Roanoke woman who claimed she murdered mother because of Paxil gets 14 years

The AP reports here on the sentencing in Roanoke Circuit Court of a woman who claimed that the reason why she stomped her mother to death was because she was intoxicated by the prescription drug Paxil.

More on Warner fever

This AP story says that Governor Warner has been celebrating the tax vote as a big victory, with much grinning and feasting.

More merger mania - Williams Mullen joins up with Norfolk's Hofheimer Nusbaum

The Norfolk paper reports here ("Merger creates area's No. 2 law firm," 5/1/04) and the Richmond paper reports here ("Law firms merging today," 5/1/04) on another big law firm merger, this time the union of Richmond-based Williams Mullen (with 200+ attorneys) and the Hofheimer Nusbaum firm in Norfolk (with 29 attorneys).

Budget apparently settled, Fairfax County looks to next sniper trial

With the budget impasse resolved, prosecutors in Fairfax County are beginning to look at the next prosecution of the sniper John Muhammad, according to this report ("Fairfax preparing for next sniper trial," 4/30/04) in the Richmond paper.
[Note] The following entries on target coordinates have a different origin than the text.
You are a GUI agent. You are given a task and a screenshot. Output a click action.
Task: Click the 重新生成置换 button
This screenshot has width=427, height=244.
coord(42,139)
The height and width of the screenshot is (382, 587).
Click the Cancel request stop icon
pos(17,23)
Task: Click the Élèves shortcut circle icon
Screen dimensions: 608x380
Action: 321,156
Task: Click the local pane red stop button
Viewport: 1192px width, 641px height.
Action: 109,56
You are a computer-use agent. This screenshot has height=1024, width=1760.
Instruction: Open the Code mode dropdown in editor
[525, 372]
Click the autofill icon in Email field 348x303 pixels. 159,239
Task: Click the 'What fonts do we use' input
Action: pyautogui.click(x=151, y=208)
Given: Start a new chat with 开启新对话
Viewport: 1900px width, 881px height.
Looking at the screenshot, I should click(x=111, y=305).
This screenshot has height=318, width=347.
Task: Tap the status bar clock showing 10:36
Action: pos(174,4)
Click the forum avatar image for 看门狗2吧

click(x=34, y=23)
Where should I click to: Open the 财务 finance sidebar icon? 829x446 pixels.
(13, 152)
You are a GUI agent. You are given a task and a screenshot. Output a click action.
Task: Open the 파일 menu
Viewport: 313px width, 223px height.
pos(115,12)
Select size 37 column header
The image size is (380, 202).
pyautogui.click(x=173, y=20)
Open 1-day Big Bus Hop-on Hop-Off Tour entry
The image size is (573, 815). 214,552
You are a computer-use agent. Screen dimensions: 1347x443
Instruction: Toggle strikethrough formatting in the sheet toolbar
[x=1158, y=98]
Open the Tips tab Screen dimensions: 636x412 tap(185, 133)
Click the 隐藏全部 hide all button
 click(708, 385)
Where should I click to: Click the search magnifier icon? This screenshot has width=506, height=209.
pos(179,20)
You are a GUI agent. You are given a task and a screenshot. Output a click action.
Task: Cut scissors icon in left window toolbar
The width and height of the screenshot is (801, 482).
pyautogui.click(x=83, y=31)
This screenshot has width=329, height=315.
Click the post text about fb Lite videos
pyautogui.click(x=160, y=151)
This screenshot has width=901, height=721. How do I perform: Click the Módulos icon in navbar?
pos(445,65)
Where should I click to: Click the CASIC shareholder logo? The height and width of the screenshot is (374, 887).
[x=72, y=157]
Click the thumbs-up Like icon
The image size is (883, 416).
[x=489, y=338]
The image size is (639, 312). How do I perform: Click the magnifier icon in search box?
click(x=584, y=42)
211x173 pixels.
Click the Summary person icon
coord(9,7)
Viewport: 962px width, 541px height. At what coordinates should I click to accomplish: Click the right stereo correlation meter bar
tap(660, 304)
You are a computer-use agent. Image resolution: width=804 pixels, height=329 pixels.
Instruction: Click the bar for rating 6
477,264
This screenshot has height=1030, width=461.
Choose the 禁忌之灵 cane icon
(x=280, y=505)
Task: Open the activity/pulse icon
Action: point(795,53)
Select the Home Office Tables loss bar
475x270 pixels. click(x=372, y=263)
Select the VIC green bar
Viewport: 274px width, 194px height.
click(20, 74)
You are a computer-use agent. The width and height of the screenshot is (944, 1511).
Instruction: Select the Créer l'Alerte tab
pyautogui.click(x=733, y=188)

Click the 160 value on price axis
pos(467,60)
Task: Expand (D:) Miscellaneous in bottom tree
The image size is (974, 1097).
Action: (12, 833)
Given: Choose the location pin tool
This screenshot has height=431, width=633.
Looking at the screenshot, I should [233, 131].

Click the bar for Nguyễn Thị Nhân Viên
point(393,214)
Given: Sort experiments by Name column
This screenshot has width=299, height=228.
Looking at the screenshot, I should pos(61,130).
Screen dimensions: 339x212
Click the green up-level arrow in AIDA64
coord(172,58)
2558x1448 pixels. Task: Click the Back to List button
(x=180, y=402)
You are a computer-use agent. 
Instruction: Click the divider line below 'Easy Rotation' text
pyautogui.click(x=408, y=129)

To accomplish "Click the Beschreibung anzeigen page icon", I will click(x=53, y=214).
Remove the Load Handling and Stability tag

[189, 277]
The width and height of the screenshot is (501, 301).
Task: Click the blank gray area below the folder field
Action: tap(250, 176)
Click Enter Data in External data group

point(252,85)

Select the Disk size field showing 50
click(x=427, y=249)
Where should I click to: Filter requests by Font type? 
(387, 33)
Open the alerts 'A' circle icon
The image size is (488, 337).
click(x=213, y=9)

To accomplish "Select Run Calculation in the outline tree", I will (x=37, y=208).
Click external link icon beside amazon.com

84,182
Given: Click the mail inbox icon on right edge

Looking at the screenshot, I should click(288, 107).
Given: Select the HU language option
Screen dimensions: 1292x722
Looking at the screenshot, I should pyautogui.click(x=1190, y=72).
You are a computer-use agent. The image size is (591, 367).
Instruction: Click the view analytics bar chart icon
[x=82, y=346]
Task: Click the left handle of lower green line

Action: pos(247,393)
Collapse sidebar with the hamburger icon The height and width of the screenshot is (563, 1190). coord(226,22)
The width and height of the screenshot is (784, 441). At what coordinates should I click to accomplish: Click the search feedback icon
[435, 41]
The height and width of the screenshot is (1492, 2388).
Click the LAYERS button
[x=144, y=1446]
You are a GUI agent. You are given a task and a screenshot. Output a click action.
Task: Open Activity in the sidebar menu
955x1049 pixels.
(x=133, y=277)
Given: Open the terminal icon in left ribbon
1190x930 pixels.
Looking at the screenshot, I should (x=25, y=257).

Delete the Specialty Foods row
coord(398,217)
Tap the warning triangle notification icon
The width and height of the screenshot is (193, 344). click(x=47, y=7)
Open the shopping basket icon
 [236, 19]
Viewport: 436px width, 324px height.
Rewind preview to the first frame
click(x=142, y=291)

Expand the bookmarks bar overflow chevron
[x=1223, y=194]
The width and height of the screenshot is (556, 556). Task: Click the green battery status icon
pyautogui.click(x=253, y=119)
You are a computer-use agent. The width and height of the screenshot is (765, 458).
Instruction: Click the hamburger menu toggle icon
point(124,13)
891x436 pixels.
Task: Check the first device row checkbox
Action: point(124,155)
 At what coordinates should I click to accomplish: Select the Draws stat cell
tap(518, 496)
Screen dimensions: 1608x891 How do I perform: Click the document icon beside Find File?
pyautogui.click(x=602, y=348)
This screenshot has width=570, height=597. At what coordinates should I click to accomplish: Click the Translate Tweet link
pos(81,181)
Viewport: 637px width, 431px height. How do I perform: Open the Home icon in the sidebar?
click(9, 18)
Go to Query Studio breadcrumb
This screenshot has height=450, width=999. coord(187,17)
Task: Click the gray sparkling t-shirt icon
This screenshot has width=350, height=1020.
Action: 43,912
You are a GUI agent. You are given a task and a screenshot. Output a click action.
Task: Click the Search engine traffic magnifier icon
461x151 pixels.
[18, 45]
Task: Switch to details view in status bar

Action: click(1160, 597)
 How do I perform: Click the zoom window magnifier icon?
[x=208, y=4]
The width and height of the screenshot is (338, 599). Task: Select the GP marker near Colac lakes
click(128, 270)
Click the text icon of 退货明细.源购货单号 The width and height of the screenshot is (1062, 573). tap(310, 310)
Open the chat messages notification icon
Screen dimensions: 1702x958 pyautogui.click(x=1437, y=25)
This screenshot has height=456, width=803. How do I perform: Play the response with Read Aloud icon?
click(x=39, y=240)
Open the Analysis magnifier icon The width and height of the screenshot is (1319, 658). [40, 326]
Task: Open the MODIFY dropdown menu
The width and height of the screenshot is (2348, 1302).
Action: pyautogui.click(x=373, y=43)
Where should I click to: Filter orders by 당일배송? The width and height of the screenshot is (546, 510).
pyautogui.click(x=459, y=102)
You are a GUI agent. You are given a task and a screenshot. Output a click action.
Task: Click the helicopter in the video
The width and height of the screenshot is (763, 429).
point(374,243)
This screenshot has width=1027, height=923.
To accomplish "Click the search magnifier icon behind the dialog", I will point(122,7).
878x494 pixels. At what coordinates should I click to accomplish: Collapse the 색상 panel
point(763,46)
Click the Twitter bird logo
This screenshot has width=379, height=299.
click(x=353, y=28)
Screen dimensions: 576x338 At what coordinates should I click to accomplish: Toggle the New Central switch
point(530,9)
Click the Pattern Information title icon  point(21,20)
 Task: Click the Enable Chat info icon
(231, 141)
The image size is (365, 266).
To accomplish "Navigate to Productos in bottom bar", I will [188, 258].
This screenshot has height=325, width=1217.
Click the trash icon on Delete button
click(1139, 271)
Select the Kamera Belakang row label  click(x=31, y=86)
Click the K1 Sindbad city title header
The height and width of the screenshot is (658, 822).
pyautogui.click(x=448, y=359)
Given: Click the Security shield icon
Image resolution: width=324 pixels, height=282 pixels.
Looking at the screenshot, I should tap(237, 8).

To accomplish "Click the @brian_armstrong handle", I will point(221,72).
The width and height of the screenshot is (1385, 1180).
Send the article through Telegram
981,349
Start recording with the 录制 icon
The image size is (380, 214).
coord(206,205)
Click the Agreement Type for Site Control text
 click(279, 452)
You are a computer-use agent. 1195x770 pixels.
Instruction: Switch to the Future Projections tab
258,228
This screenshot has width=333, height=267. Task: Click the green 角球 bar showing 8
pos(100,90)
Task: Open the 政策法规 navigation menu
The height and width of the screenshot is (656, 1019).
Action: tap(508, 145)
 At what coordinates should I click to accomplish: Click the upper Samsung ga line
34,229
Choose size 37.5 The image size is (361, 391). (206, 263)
Richmond circuit court dismisses delegates' lawsuit over the budget

According to this article ("Judge tosses lawsuit filed by delegates," 5/1/04) in the Richmond paper, Circuit Court Judge T.J. Markow dismissed the lawsuit brought by Republican delegates challenging the constitutionality of Governor Warner's budget bill, on grounds including lack of standing.

More on employment law and summary judgment

Via this post from Abstract Appeal, the Eleventh Circuit in the case of Hulsey v. Pride Restaurants, LLC reversed the district court's order granting summary judgment.

The District Court had written only to explain its decision: "For the reasons appearing in the motion for summary judgment filed by defendant, Pride Restaurants, LLC, and elaborated in its evidentiary submission and accompanying brief, the court finds that there are no genuine disputes of material fact, so that defendant is entitled to judgment as a matter of law. The court sees no purpose in writing an opinion that simply reiterates the undisputed relevant evidence and the propositions of law contained in defendant’s submissions, with which the court agrees and which the court adopts."

While noting that findings of fact and conclusions of law on the order of Rule 52 are not required when a trial court grants summary judgment, the appeals court was critical of this terse manner of disposing of the case, which has the effect of leaving the appeals court "like the proverbial blind hog, scrambling through the record in search of an acorn." (quoting Clay v. Equifax, Inc., 762 F.2d 952, 957 (11th Cir. 1985)).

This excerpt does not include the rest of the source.